Efficient Bayesian Learning Curve Extrapolation using Prior-Data Fitted Networks
Authors: Steven Adriaensen, Herilalaina Rakotoarison, Samuel Müller, Frank Hutter
NeurIPS 2023 | Conference PDF | Archive PDF | Plain Text | LLM Run Details
| Reproducibility Variable | Result | LLM Response |
|---|---|---|
| Research Type | Experimental | Our experiments aim to test the hypothesis that PFNs present a practical Bayesian approach to learning curve extrapolation. To this end, we first compare our LC-PFN approach against the MCMC approach of Domhan et al. [2015], using the same prior on samples generated from it (Section 4.1). Then, we extend the comparison to four real-world learning curve benchmarks (Section 4.2).

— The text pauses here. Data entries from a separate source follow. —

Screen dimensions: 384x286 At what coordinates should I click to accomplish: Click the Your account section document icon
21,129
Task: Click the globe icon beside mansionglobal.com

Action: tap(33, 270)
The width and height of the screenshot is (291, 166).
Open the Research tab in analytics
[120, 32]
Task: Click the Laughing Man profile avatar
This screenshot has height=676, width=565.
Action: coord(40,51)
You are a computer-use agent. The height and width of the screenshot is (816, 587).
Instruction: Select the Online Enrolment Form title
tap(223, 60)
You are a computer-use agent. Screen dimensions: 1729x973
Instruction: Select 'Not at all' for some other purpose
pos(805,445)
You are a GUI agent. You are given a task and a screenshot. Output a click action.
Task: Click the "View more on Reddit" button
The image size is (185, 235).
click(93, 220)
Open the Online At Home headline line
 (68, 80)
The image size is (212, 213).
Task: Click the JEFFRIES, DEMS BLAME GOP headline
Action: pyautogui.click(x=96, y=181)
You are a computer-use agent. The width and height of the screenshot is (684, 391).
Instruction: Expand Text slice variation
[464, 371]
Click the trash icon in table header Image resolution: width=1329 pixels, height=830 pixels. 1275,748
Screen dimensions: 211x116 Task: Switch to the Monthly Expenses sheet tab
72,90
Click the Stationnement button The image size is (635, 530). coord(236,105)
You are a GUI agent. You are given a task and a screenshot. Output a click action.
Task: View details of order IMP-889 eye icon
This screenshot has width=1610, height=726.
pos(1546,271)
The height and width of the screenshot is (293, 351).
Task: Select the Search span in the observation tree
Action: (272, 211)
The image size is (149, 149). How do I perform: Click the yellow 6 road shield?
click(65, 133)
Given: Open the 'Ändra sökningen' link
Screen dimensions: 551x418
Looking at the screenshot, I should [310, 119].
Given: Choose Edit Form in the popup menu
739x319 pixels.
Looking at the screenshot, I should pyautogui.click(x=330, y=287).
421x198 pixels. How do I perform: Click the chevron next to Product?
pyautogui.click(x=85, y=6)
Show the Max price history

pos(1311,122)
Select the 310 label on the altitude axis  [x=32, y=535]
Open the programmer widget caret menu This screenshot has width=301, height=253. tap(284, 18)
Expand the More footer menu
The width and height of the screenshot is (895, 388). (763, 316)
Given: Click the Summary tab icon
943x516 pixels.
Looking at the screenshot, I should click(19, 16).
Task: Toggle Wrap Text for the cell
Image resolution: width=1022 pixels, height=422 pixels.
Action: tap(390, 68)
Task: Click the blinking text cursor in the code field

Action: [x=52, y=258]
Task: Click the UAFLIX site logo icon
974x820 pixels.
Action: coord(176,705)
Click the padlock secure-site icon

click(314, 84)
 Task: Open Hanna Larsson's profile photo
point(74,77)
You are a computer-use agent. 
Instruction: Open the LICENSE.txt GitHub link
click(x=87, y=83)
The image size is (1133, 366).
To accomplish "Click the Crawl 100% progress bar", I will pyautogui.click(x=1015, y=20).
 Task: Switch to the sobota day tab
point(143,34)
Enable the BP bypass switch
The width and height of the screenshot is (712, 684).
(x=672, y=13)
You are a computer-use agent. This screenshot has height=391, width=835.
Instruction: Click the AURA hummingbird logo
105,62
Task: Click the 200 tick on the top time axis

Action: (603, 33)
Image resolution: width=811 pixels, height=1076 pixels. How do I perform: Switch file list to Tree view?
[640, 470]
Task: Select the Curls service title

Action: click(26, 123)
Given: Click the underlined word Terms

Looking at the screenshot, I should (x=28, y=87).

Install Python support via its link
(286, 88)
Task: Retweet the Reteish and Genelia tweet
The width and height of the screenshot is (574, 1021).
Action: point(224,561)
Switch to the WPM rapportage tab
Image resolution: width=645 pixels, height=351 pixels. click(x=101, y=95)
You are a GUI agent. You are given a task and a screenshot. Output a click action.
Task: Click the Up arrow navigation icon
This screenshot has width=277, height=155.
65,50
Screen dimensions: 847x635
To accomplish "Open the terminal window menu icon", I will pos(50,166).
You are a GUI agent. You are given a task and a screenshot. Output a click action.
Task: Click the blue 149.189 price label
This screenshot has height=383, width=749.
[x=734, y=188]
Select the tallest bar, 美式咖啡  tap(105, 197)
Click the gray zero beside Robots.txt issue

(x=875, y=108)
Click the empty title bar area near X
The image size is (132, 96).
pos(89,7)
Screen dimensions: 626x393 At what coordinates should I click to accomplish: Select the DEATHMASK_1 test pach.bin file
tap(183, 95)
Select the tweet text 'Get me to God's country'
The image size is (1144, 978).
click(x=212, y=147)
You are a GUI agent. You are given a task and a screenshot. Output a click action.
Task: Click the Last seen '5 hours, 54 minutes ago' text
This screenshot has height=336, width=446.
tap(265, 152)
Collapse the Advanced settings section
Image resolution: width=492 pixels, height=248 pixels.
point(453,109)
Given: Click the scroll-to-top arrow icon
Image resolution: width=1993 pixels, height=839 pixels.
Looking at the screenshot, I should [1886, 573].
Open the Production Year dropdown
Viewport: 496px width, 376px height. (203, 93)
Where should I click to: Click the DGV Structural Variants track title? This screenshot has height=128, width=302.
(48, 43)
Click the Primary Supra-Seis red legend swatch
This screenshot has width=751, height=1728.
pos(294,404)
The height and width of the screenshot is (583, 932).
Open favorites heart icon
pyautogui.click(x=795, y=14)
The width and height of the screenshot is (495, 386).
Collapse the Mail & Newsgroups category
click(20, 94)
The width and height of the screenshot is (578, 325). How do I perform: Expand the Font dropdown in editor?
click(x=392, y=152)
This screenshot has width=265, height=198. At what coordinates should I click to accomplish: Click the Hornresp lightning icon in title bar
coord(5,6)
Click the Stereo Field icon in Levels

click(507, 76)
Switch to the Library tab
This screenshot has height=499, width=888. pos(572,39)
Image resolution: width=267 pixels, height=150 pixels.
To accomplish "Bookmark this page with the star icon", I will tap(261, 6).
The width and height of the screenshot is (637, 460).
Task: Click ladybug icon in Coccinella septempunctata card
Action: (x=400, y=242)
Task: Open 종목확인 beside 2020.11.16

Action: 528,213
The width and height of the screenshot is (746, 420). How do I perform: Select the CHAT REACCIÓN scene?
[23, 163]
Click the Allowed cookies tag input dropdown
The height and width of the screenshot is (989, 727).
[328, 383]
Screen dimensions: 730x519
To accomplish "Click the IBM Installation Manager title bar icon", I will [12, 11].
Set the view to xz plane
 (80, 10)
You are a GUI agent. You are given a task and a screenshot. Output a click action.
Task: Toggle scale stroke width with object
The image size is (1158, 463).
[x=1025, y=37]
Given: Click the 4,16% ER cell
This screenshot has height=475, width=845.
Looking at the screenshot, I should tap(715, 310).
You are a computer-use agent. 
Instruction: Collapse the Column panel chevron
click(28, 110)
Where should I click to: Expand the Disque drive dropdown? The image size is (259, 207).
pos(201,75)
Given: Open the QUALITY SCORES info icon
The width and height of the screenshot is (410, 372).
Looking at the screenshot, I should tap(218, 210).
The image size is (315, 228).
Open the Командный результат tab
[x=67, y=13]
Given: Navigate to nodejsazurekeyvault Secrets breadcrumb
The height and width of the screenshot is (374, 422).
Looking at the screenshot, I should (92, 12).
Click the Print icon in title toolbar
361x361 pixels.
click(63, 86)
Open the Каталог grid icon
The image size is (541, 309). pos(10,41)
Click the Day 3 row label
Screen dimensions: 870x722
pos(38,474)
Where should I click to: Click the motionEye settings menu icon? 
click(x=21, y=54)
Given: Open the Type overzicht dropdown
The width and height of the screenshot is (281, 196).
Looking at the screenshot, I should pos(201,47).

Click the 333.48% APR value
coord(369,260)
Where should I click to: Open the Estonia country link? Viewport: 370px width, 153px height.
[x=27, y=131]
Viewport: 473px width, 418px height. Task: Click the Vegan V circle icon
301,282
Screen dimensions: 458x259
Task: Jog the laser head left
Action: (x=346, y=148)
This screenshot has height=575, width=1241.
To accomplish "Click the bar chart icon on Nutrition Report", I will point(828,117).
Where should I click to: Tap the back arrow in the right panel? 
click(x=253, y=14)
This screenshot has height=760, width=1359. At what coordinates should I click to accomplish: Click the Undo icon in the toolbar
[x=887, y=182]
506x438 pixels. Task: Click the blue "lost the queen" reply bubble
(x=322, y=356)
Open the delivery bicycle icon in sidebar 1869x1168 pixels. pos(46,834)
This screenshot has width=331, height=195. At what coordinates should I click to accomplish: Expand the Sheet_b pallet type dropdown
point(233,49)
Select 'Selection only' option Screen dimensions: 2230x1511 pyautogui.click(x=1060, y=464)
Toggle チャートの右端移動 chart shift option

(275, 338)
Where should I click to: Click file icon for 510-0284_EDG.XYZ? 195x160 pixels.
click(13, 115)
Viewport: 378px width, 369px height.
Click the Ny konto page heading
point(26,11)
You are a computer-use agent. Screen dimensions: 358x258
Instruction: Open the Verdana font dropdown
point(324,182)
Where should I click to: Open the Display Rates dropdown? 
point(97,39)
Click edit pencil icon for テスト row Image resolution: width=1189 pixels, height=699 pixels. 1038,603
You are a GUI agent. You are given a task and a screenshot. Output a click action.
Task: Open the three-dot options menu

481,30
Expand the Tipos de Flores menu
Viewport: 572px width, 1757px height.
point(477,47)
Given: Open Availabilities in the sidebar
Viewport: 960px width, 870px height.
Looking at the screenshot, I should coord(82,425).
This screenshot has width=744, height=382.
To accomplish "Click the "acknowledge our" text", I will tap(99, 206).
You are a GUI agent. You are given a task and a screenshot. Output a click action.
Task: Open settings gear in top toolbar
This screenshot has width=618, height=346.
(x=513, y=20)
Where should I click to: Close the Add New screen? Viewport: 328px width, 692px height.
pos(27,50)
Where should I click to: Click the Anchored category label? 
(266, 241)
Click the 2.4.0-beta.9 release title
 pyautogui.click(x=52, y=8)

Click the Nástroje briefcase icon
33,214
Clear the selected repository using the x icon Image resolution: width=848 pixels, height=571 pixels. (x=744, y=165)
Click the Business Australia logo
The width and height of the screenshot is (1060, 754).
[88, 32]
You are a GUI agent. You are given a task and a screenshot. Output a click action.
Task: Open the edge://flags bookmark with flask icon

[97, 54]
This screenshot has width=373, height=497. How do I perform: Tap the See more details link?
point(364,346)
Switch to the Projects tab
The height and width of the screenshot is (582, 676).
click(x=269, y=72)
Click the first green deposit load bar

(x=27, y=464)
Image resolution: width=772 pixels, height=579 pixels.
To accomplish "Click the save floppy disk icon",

Finally, we look beyond the quality of individual extrapolations and evaluate the potential of LC-PFN in the context of predictive early stopping to accelerate model selection (Section 4.3). |
| Researcher Affiliation | Academia | Steven Adriaensen Machine Learning Lab University of Freiburg adriaens@cs.uni-freiburg.de Herilalaina Rakotoarison Machine Learning Lab University of Freiburg rakotoah@cs.uni-freiburg.de Samuel Müller Machine Learning Lab University of Freiburg muellesa@cs.uni-freiburg.de Frank Hutter Machine Learning Lab University of Freiburg fh@cs.uni-freiburg.de |
| Pseudocode | No | The paper describes methodologies in text but does not include any explicitly labeled pseudocode or algorithm blocks. |
| Open Source Code | Yes | To facilitate reproducibility and allow others to build on our work, we open-source all code, data, and models used in our experiments at https://github.com/automl/lcpfn. |
| Open Datasets | Yes | Our dataset comprises 20 000 learning curves, sourced from four distinct benchmarks: LCBench [Zimmer et al., 2021], NAS-Bench-201 [Dong and Yang, 2020], Taskset [Metz et al., 2020] and PD1 [Wang et al., 2022], each contributing 5 000 curves, randomly selected from specific subtasks. |
| Dataset Splits | No | The paper describes the internal train/validation/test splits of the deep learning models whose learning curves are studied, but it does not specify train/validation/test splits for the collection of real-world learning curves used to evaluate LC-PFN. Instead, it tests LC-PFN's extrapolation performance on observed partial curves. |
| Hardware Specification | Yes | Overall, reproducing all our experiments in the main paper requires approximately 163 CPU days and 60 GPU hours on our systems (GPU: NVIDIA (R) Ge Force (R) RTX 2080, CPU: Intel(R) Xeon(R) CPU E5-2630 v4 @ 2.20GHz). |
| Software Dependencies | No | The paper mentions software components like 'Adam optimizer', 'cosine annealing', and 'emcee', but does not provide specific version numbers for these or for general programming environments (e.g., Python, PyTorch). |
| Experiment Setup | Yes | LC-PFN architecture and hyperparameters: We use four heads, a hidden size of 1 024, and conduct a thorough ablation study to investigate the effects of the number of layers and embedding size on the final performance, exploring a grid of values (see Table 2). We use a standard training procedure for all experiments, employing the Adam optimizer [Kingma and Ba, 2015] (learning rate 0.0001, batch size 100) with cosine annealing [Loshchilov and Hutter, 2017] with a linear warmup over the first 25% epochs of the training. Finally, we set m = 100, implying LC-PFN is trained for extrapolating sequences of up to 100 training steps (e.g., epochs). Table 2: Grid of hyperparameter values evaluated for MCMC-PP and LC-PFN. MCMC: nsamples [100, 250, 500, 1000, 2000, 4000], nwalkers [26, 50, 100], burn-in [0, 50, 100, 500], thin [1, 10, 100]. PFN: nb_data [100k, 1M, 10M], emsize [128, 256, 512], nlayers [3, 6, 12]. |